Posted: May 19, 2015 in Music
Time is never on our side.

Time is never on our side.

In my formative years growing up, my dad didn’t listen to popular music. A former musician himself (sax and clarinet), he had a fondness for classical and jazz. I was that kid who recognized the Dave Brubeck tune in the Tom & Jerry cartoon when I was ten just by benefit of osmosis. When I finally moved out and started buying music for my own collection, one of the first CD’s I bought was Jazz. And I still go back to it on a regular basis.

But I know Jazz confounds some people. They don’t know where to start, or what’s good, or what they might like. And that’s fair. There’s a lot of it out there across a wide range of styles. For instance, I’m a sucker for the West Coast Cool Jazz school, but I range outside of that as suits my whims. I find it stimulates the brain and doesn’t distract when I’m getting writing done.

So, because I feel like it, here’s Six Desert Island Jazz Essential Songs that I keep coming back to again and again.

Dave Brubeck QuartetStrange Meadow Lark 

From the album Time Out (which was the Frampton Comes Alive or Thriller of its generation), if you had one Jazz album in your house growing up, chances are it was this one. Strange Meadow Lark, which has a lovely, long piano intro before Desmond kicks in with the alto sax is just the epitome of Cool Jazz for me.

Ella Fitzgerald & Louis ArmstrongIsn’t This a Lovely Day

On their own, they are legends of Jazz. Together, they were magical–honey and vinegar. The formula is simple in concept but brilliant in execution: Ella sings an intro, Louis sings the song, then Ella repeats with Louis playing flourishes around her. Break for a trumpet solo, and then they reprise together, their voices blending into the sound of perfection.

Miles DavisSummertime

From his 1958 album Porgy & Bess which was arranged by pianist and Jazz legend Bill Evans, this is my personal favorite Davis track ever.
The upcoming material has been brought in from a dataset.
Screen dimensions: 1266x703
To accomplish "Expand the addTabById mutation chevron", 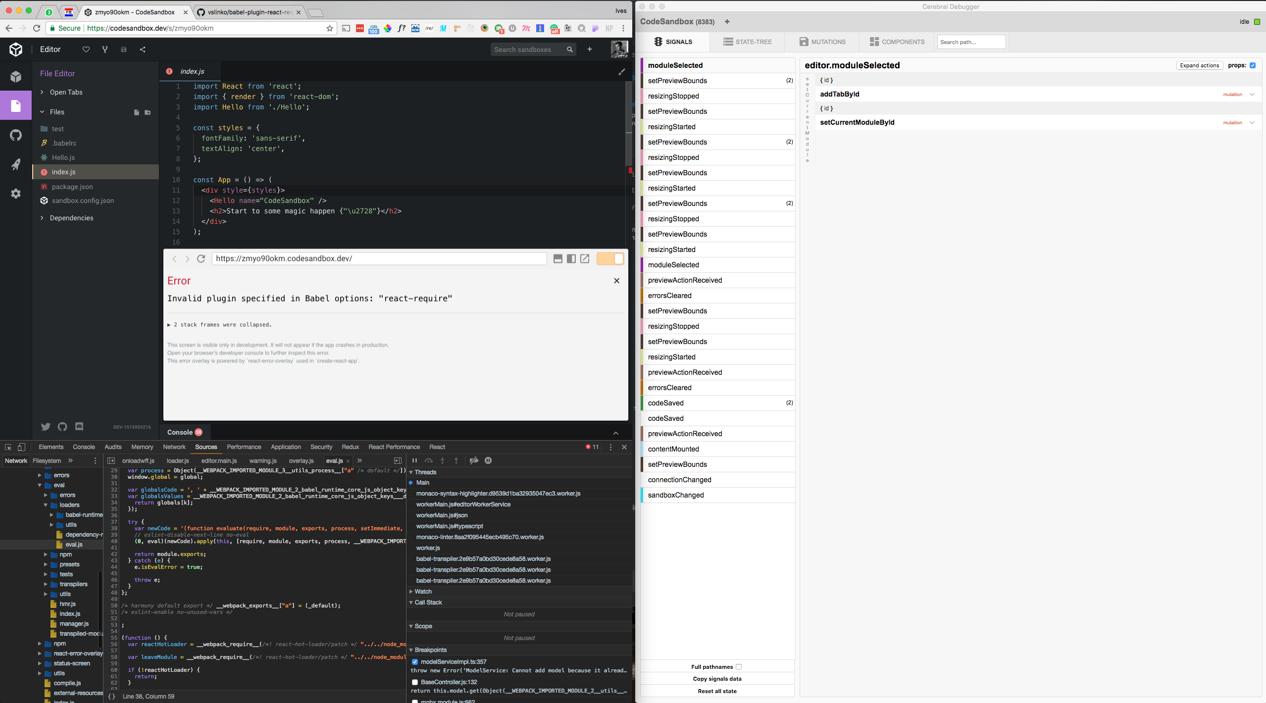I will [x=1252, y=94].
It makes me think of sitting on a NYC fire escape to try and catch a breeze in a hot summer, neon flickering in the darkness. This song made me want to live in a city and have adventures more than any rock song I’d ever heard in my life.

Bill Evans TrioMy Foolish Heart

Speaking of Bill Evans, I’m so bewitched by this guy. His trio, this incarnation in particular, was absolute perfection with Larry Bunker on drums and Chuck Israel on bass. Give me rain, a cozy seat at the window, and turn on the Bill Evans and I’ll be there all day and night. The way he coaxes a tune out of a piano never ceases to astound me. And the other guys in the trio back him up like they have psychic powers. If you come away with an appriciation for any jazz musician you didn’t know before this, I’d hope it would be Bill.

Johnny Hartman & John ColtraneLush Life

Johnny Hartman is the best Jazz baritone you’ve never heard of. He’s like liquid velvet. Simply the best male Jazz vocalist I can imagine. This song comes from an album which paired him with legendary sax player John Coltrane for one of the best jazz albums of all time.

Gerry Mulligan SextetMorning of the Carnival from Black Orpheus

Ok, I’m putting it out on the line here. If you can find this album anywhere, buy it. You will not be disappointed. Unless you don’t like Jazz at which point I commend you sir or madam for making it this far. Opening with the song Night Lights which almost made this list, it also features this amazing Bossa Nova riff on a track from the soundtrack of Black Orpheus (which you should find and watch). Mulligan is from the West Coast Cool Jazz school, and one of the premiere barritone sax players around. This track sizzles and always makes me smile.